• [Page excerpt]:
┄┄┄┄┄┄

-----BEGIN PGP SIGNED MESSAGE----- Hash: SHA1
Roan Kattouw wrote:
Brion Vibber schreef:
Why do you use JSON here? Wouldn't it be better/faster/more intuitive/whatever to use format=php and unserialize()? Surely PHP can interpret its own format faster than JSON?
Unserializing PHP serialized data that comes from a foreign server is potentially unsafe.
[snip]
We're handling an *array* here, right? How the hell can unserializing() something, then using [] on it cause anything else than a fatal error?
"If the variable being unserialized is an object, after successfully reconstructing the object PHP will automatically attempt to call the __wakeup() member function (if it exists)."
Arbitrary data input + execution of a function -> potentially could cause problems, depending on what the wakeup function of the given class does.
At the moment that's probably reasonably safe given our codebase (ignoring that unserialize() itself has had a rash of low-level security problems such as buffer overflows), but it gives me the willies as a low-level problem.

┄┄┄┄┄┄

Click-target records:
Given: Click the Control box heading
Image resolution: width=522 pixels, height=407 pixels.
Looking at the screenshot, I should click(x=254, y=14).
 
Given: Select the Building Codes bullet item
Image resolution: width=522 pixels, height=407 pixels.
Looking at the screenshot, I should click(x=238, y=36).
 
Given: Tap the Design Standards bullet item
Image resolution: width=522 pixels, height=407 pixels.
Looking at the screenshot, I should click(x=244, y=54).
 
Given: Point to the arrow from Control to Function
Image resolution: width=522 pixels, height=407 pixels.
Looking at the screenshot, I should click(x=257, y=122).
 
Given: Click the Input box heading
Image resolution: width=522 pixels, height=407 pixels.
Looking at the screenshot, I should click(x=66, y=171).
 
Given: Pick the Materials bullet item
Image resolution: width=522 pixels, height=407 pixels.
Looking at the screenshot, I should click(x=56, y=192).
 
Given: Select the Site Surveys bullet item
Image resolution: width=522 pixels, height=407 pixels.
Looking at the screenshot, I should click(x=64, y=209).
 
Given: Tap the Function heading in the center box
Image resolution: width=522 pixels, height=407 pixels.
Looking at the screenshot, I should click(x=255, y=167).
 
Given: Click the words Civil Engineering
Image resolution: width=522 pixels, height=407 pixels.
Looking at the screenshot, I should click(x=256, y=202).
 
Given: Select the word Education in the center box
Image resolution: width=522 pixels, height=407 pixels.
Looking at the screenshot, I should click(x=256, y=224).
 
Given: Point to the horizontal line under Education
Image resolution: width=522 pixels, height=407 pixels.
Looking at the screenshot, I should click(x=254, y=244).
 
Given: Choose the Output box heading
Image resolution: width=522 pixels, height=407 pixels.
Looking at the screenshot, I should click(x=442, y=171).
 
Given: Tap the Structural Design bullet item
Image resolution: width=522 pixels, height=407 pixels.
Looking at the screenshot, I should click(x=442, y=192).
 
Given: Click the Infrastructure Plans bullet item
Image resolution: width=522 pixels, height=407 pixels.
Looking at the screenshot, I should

┄┄┄┄┄┄

• [Tasks to complete]:
1. In the records, from their first line up to and including the line with "Looking at the screenshot, I should click(x=257, y=122).", swap "bullet item" for "list entry" everywhere and give those lines again with nothing else changed.
2. Carry on the mailing-list message about the safety of unserializing PHP data from a foreign server, starting right after its final sentence.

• [Exercise answers]:
1.
Given: Click the Control box heading
Image resolution: width=522 pixels, height=407 pixels.
Looking at the screenshot, I should click(x=254, y=14).
 
Given: Select the Building Codes list entry
Image resolution: width=522 pixels, height=407 pixels.
Looking at the screenshot, I should click(x=238, y=36).
 
Given: Tap the Design Standards list entry
Image resolution: width=522 pixels, height=407 pixels.
Looking at the screenshot, I should click(x=244, y=54).
 
Given: Point to the arrow from Control to Function
Image resolution: width=522 pixels, height=407 pixels.
Looking at the screenshot, I should click(x=257, y=122).

2.
Even if it does only cause a fatal error, now your site's broken because of a problem with a third-party provider. That's a pretty poor practice and should be avoided.
Or does PHP allow overloading of the [] operator? (I though PHP didn't *do* operator overloading, but I could be wrong.) Anyway, is_array() should be safe enough here.
It sort of does -- classes can provide an array-like interface.
I'm not saying it makes a huge difference and I know trying to optimize non-bottleneck code is discouraged, but if you can get better performance by just using a different function, it's too easy not to do.
That depends on what other concerns are present. Using low-level serialization on unvalidated input data just isn't a good security practice.
It's *convenient* for quickie hacks, but it's not very reliable and not very safe. These concerns trump a hypothetical speed advantage which may not even exist.
Also, I though Http::get() was a faux pas, why use it here?
On the contrary -- *not* using Http::get() is a faux pas. :)
We can control the timeout values etc with Http::get(), and choose the best backend (PHP's URL wrappers or CURL module), all nice and encapsulated. Duplicating all that by hand is a big no-no.
OK. I remember someone saying something related to bug 14024 (interwiki API) that calling Http::get() would take too long etc.
That's an unrelated issue where you'd be trying to proxy third-party requests.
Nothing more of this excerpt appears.